Exercise details » Pick the lines holding the string "group" out of the records and copy them.

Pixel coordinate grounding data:
[Start of Attachment]
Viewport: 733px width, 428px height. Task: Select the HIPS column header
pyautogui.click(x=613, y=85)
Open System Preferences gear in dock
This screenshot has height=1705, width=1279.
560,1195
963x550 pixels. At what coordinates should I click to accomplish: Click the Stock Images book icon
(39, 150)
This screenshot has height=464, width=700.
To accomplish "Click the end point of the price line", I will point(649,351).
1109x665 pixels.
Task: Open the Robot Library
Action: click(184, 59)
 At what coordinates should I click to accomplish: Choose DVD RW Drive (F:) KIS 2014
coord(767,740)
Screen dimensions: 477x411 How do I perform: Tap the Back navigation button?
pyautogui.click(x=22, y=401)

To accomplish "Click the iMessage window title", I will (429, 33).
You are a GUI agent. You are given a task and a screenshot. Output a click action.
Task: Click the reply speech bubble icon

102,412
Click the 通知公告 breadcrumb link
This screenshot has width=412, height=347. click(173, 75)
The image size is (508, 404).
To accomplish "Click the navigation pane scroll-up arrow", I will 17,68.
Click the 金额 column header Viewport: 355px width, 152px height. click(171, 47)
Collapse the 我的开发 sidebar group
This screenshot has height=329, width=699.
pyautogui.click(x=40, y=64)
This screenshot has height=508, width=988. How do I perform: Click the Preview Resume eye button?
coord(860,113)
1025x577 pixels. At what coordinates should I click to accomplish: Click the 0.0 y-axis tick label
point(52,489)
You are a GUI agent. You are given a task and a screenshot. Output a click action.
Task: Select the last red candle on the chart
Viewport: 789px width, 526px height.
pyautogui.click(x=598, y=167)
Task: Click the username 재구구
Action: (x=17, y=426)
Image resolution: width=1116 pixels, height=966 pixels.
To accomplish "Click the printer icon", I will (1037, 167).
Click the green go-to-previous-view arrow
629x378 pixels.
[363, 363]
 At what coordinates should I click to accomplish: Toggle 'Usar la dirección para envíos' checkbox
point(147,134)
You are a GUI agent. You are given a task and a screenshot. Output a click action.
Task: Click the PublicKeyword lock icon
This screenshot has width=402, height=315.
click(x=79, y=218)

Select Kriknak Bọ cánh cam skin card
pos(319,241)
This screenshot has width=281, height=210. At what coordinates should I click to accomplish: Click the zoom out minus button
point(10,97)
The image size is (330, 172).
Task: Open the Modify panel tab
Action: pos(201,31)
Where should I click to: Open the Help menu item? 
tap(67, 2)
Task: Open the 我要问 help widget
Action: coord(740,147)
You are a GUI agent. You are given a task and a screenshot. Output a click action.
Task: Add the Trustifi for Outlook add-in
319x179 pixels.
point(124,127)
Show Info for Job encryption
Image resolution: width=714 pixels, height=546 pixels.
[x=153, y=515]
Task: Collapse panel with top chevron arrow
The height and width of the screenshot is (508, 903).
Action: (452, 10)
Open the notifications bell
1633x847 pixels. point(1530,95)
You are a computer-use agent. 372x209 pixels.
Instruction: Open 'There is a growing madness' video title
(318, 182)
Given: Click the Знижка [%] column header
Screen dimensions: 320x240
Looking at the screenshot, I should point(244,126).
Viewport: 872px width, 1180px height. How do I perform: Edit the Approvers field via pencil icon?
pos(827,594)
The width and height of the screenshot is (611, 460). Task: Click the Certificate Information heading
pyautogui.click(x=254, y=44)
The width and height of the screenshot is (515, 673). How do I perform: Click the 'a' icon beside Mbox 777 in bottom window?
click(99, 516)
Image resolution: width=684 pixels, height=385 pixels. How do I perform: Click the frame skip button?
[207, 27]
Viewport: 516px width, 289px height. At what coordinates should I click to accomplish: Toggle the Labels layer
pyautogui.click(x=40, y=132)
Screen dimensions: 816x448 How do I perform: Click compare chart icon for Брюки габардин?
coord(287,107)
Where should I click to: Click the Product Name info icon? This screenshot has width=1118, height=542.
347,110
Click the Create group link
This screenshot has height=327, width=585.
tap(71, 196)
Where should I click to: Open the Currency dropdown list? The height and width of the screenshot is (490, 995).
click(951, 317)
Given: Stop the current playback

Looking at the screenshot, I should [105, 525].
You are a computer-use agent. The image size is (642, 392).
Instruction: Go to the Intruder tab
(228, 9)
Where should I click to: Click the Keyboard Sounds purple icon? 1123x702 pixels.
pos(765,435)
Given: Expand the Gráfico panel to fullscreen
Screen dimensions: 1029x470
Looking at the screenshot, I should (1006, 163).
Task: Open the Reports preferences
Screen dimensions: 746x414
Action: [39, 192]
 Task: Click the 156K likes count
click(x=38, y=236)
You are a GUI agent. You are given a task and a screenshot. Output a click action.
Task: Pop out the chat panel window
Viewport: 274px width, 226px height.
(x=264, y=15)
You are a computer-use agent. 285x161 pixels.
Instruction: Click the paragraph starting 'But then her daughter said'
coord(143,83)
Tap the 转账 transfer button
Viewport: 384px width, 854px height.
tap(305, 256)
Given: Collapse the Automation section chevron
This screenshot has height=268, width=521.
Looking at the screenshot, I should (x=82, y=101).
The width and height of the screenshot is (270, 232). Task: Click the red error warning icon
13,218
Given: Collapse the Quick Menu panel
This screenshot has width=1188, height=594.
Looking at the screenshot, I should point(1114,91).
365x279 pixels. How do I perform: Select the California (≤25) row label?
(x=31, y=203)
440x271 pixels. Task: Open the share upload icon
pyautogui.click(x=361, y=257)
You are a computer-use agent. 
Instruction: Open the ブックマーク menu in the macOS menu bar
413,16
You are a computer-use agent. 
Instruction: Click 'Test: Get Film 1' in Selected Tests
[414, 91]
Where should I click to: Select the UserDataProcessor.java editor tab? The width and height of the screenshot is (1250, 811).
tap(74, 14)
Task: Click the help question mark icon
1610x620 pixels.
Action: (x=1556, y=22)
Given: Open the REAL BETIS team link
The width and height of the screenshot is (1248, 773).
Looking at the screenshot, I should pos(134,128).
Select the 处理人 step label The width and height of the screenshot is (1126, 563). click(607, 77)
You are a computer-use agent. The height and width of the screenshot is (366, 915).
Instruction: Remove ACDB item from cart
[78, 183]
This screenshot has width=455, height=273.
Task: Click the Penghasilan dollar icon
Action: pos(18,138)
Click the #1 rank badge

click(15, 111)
[End of Attachment]
Task result »
Collapse the 我的开发 sidebar group
Click the Create group link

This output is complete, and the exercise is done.